The first DLI hits and starts with a bright background color on the first scan line of the third line of text. But because this display list takes a long time, the second DLI on the 4th text line gets triggered before the first DLI has hit its RTI instruction. ANTIC interrupts the first DLI and starts the 2nd DLI anyway. This effect is visible in the 5th line of text: the background color is bright again.

But notice another artifact: the effect on the 5th line of text isn’t on its first scan line, but its second:

This is due to the fact that a WSYNC was called on the previous scan line, but the interrupt happened as well. The interrupt takes some cycles to begin, and by the time that happened and ANTIC stole all of its cycles to set up the text mode line, there weren’t enough cycles left for the first WSYNC in the DLI code to happen on the same scan line. This forces that WSYNC to happen on the next line, causing the delay and the appearance of a 3rd scan line of the same color before the second DLI starts its color cycling.
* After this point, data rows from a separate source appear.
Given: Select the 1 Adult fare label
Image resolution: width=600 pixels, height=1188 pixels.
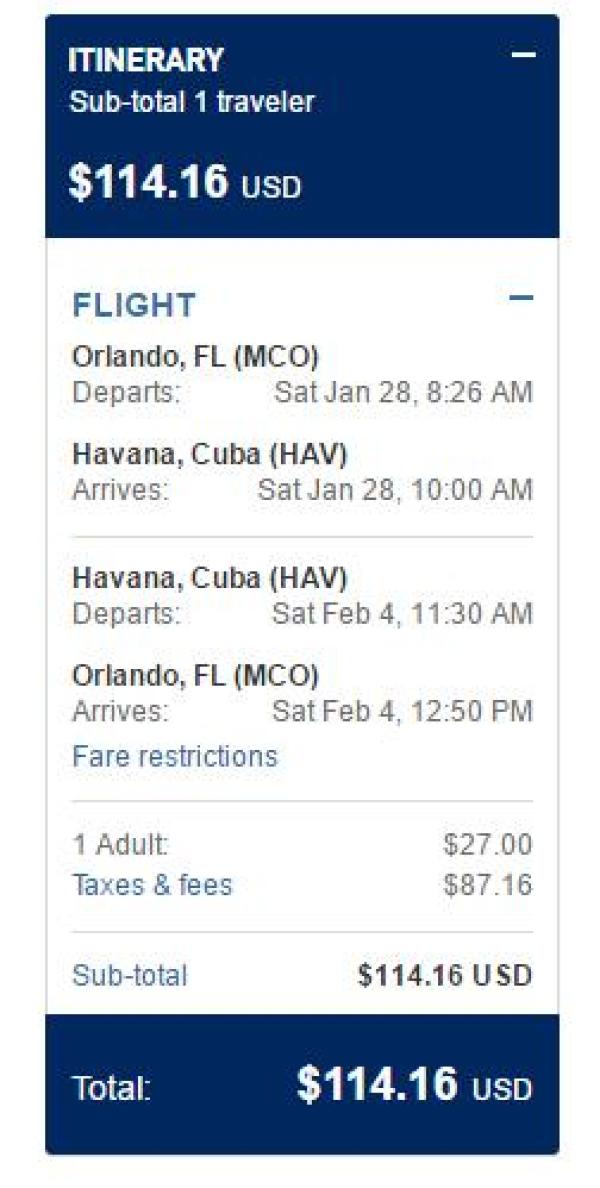Looking at the screenshot, I should click(120, 845).
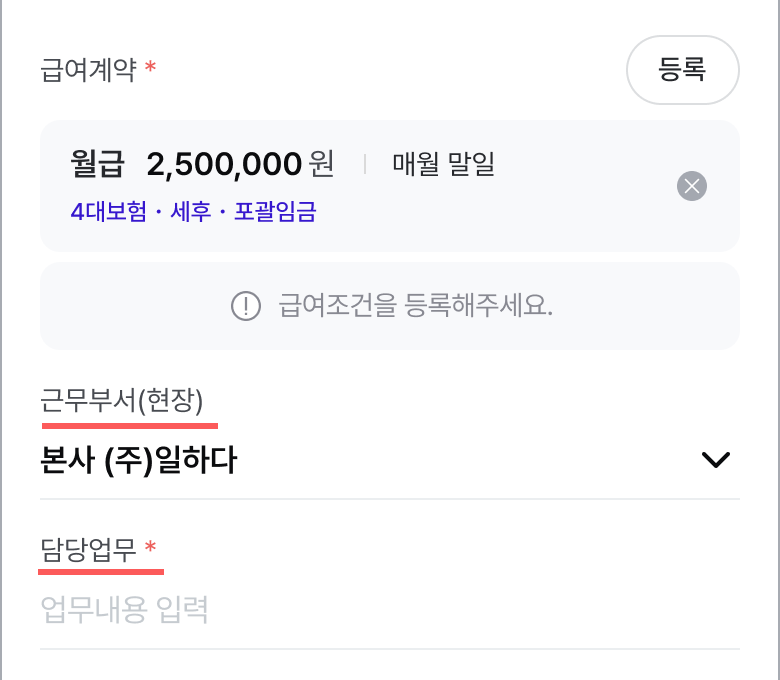
Task: Click the 매월 말일 payday text
Action: (x=444, y=164)
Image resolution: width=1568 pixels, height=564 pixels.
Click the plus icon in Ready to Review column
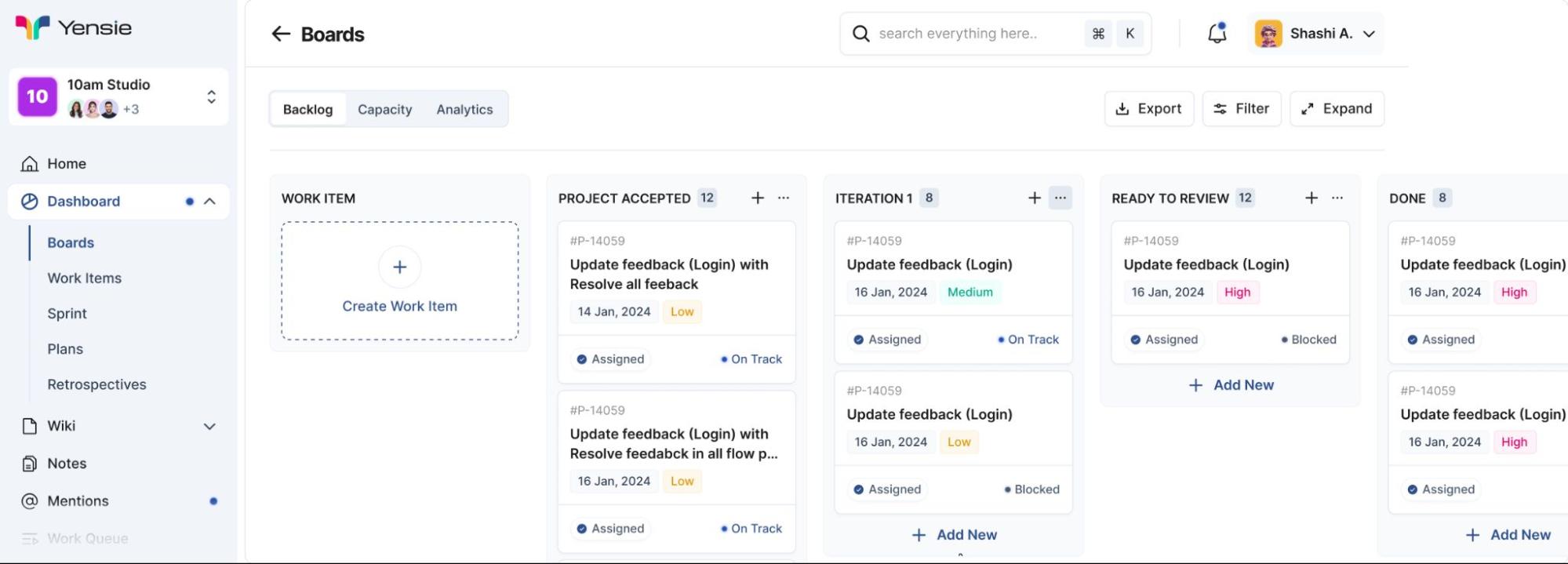tap(1312, 198)
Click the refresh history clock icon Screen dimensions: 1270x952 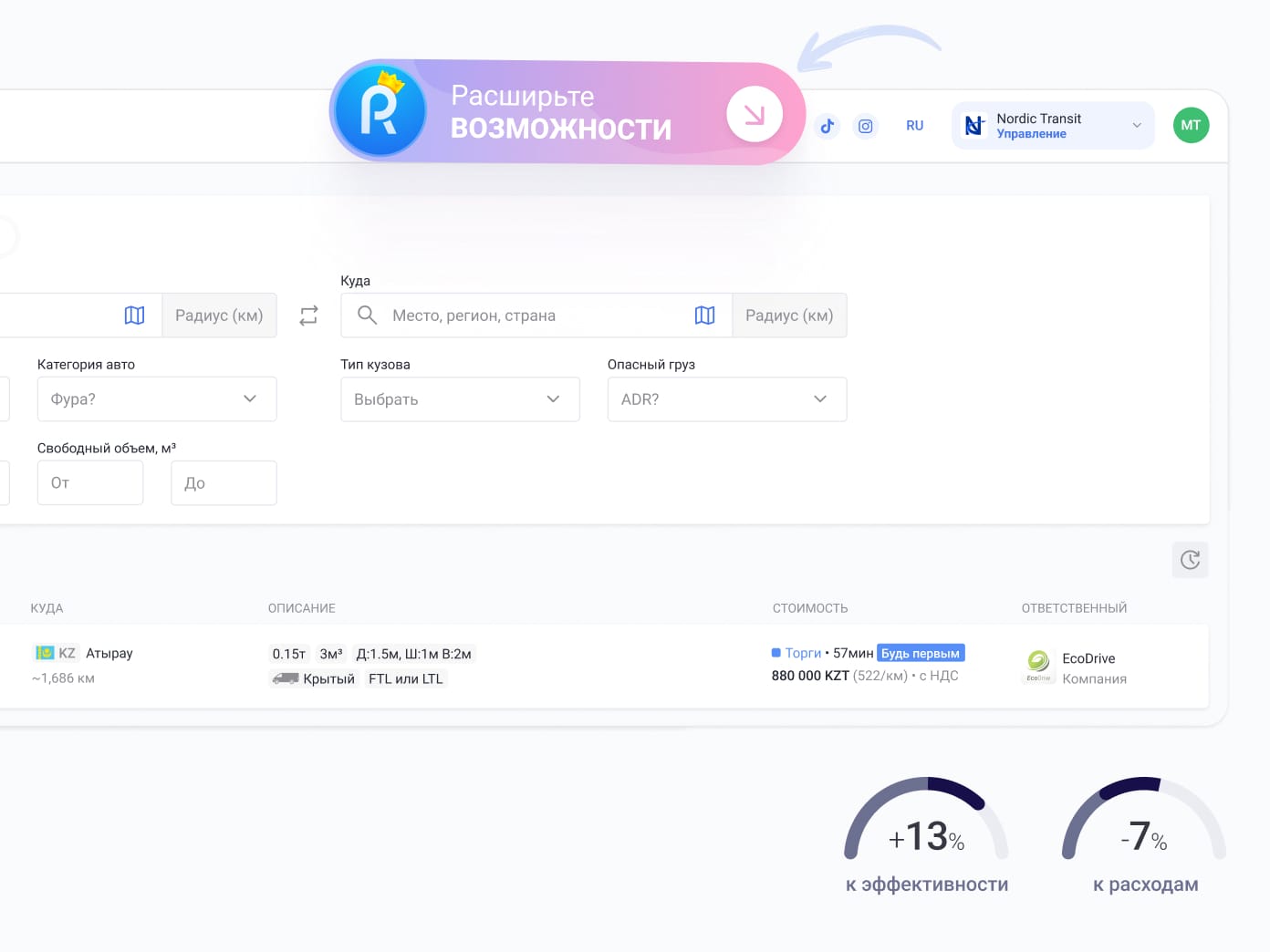(x=1190, y=560)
The second DLI completes and performs its RTI, but then it returns control to the first DLI, which is already halfway done with its color cycling. When it resumes control, it is in 9th line of text on the screen, so it has four more color changes before it hits its own RTI.

Emulator Differences

The DLI interrupting another DLI is clearly an edge case, and edge cases are always good stress tests for emulators. A difference is clearly visible below when comparing a zoomed in portion of the display generated by the Altirra emulator as compared to the atari800 emulator (standalone or as embedded in Omnivore, they are the same code and produce the same result):

../_images/emulator-differences.png

Notice how Altirra gets the color from the first DLI for two scan lines, 64 and 65, before the correct color appears on scan line 66. The output from Altirra shows that the NMI doesn’t happen until between scan line 63 and 64. But clearly, the sta COLBK at scan line 63 is taking effect on scan line 64, because scan line 64 has the background color $57. It appears the store of $5f on scan line 65, started on cycle 1 of that line, isn’t actually executed until much, much later since the sec doesn’t begin until cycle 108. This puts that color change in the horizontal blank period of scan line 65, which would seem to explain why Altirra shows two scan lines with the background color from the first DLI.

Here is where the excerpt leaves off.